By Jack Elliott Jr.
JACKSON – State Auditor Stacey Pickering says he will run for the U.S. Senate in 2014 if Republican Sen. Thad Cochran does not seek re-election.
Cochran has held the seat since 1978 and has said he’ll decide by the end of this month whether to seek another six-year term. However, a Cochran spokesman said the senator hasn’t specified when he’ll announce his plans.
Cochran turns 76 in December. If he seeks another term, Cochran will run with the advantages of incumbency, including name recognition and nearly $804,000 in campaign cash already on hand. If he doesn’t run, the race is expected to attract several candidates.
Pickering, a Republican, was elected state auditor in 2007 and re-elected in 2011.
“If he does retire, it is our full intention to run for the U.S. Senate,” said Pickering, who would not discuss what he might offer voters. “I don’t think we’re at that point yet … to open a campaign. It is very premature.”
Pickering said Tuesday that he would expect Cochran to be very deliberate in deciding whether to run again.
If Cochran does not run, it would create a free-for-all Republican primary.
Republican state Sen. Chris McDaniel of Ellisville announced in October that he’s running for Senate, regardless of what Cochran does. McDaniel has in-state tea party support. The Club for Growth and the Senate Conservatives Fund, which have been active in Republican primaries in other states, have bought TV ads supporting McDaniel.

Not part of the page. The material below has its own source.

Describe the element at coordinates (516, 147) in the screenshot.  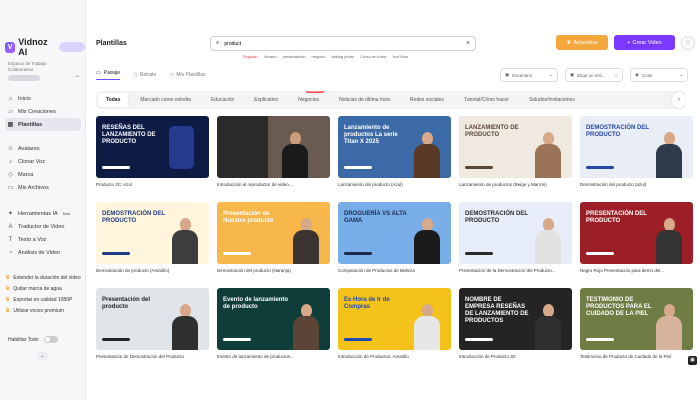
I see `template-thumbnail: LANZAMIENTO DE PRODUCTO` at that location. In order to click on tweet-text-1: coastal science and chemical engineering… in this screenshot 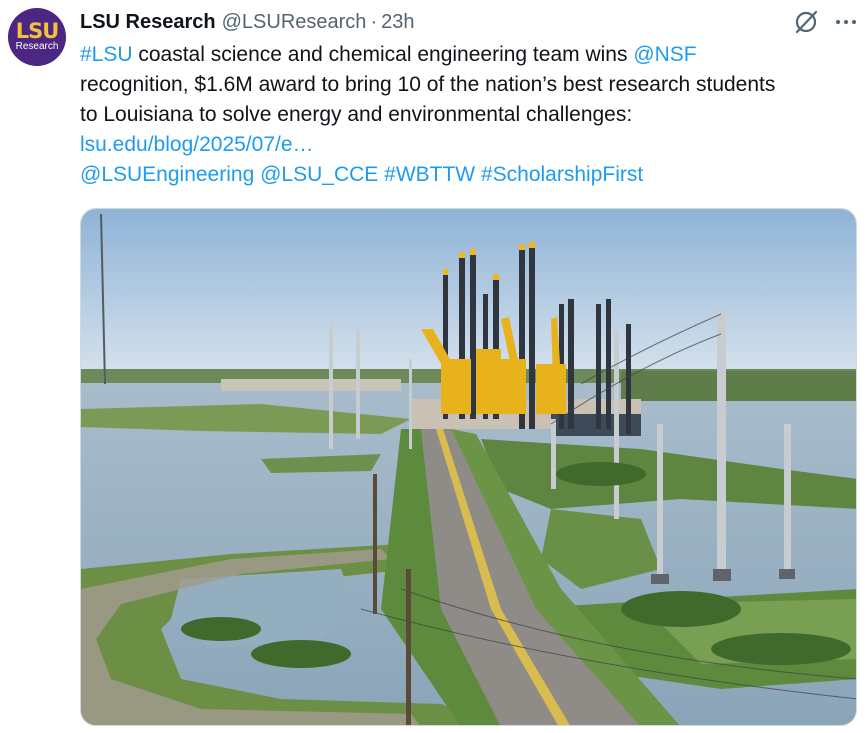, I will do `click(383, 54)`.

Republican Secretary of State Delbert Hosemann has said he’ll run if Cochran doesn’t. Third District U.S. Rep. Gregg Harper and Lt. Gov. Tate Reeves are frequently mentioned as other possible Republican contenders if Cochran opts out.

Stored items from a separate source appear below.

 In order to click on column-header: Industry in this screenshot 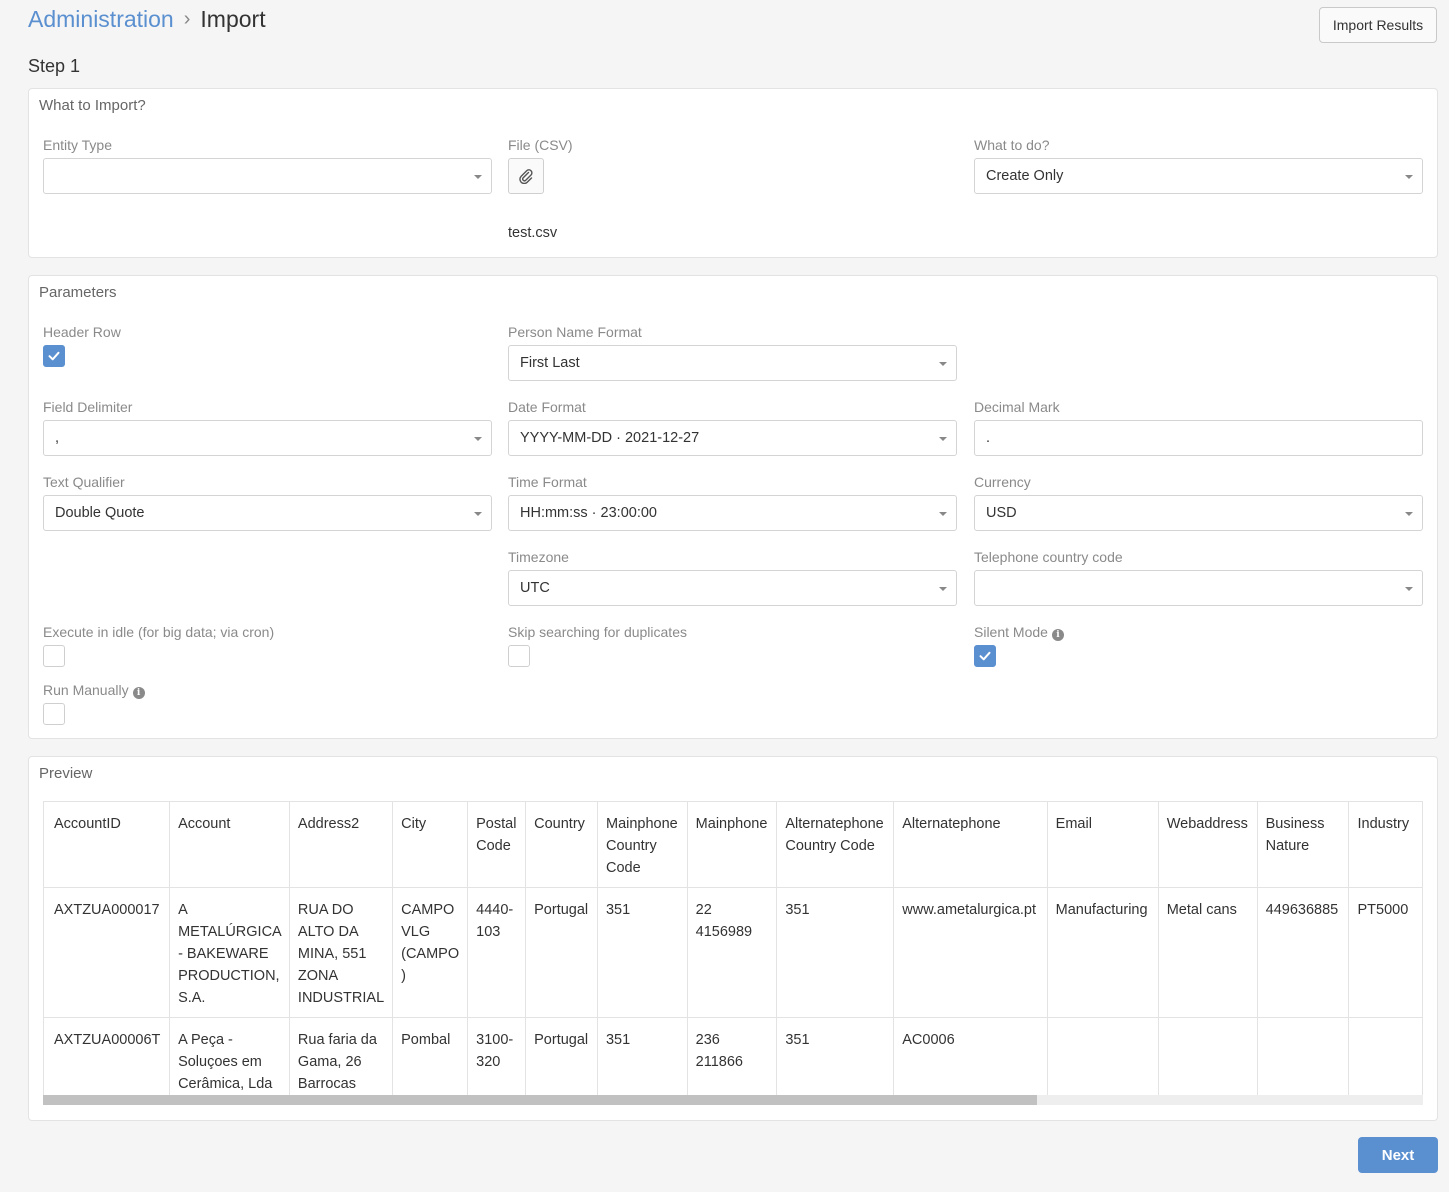, I will do `click(1386, 844)`. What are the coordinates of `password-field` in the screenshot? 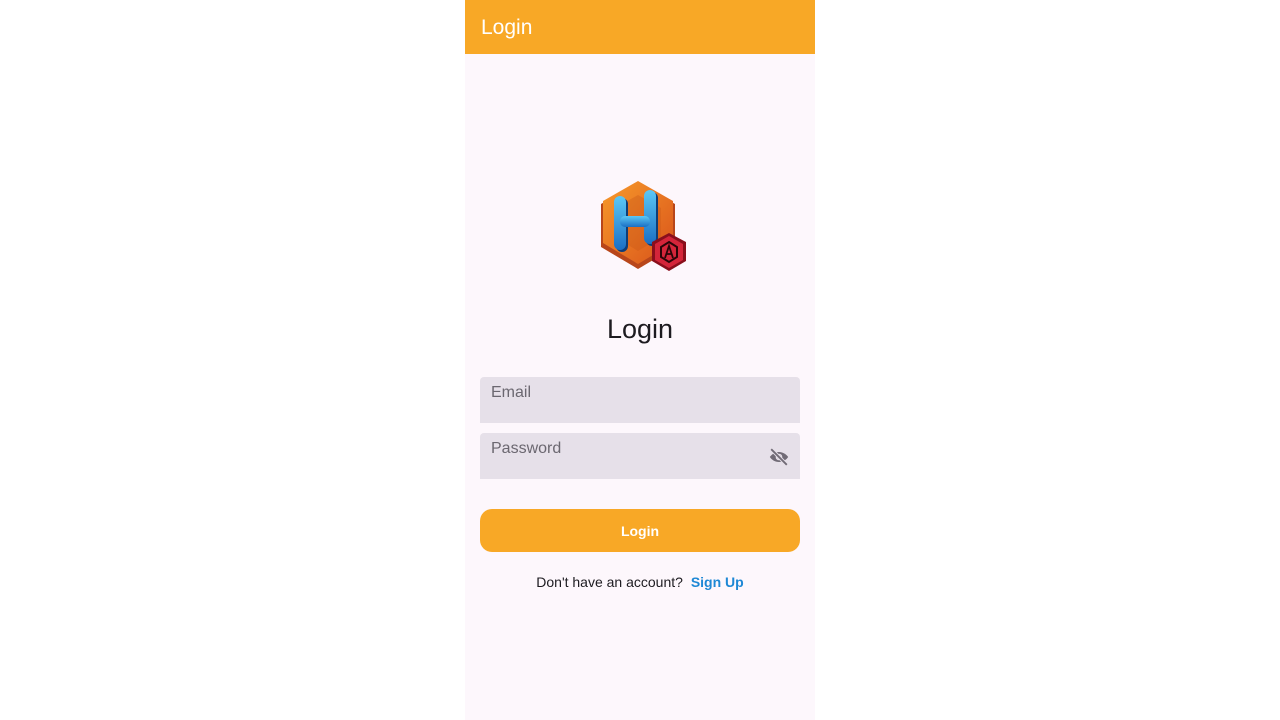 It's located at (640, 456).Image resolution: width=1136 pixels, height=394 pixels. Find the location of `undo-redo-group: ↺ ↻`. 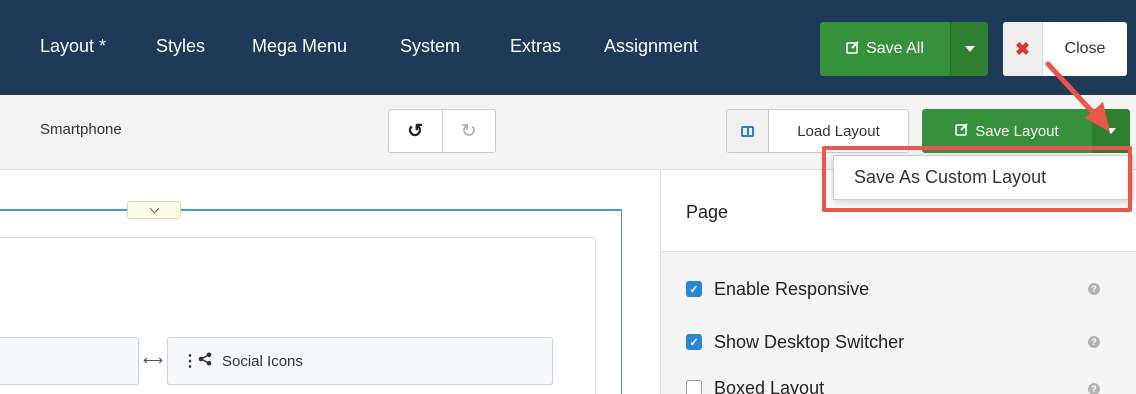

undo-redo-group: ↺ ↻ is located at coordinates (442, 131).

Former U.S. Rep. Travis Childers, a Democrat, has said he’s considering running for the U.S. Senate in 2014 but won’t commit until he hears what Cochran will do.
Childers, of Booneville, had been Prentiss County chancery clerk more than 26 years when was elected to north Mississippi’s 1st District congressional seat in mid-2008 as a fiscally conservative Blue Dog Democrat. In November 2010, he was unseated by Republican Alan Nunnelee of Tupelo, a longtime state senator who said defeating Childers would help remove California Democrat Nancy Pelosi as speaker of the House. Republicans won control of the House in that election.
After the loss, Childers returned to selling real estate.
State Democratic Party chairman Rickey Cole said in October that he would not expect a big-name Democratic candidate to emerge if Cochran seeks re-election. If Cochran doesn’t run again, possible candidates include former Gov. Ronnie Musgrove and Ocean Springs Mayor Connie Moran.
Emily Wagster Pettus in Jackson contributed to this report.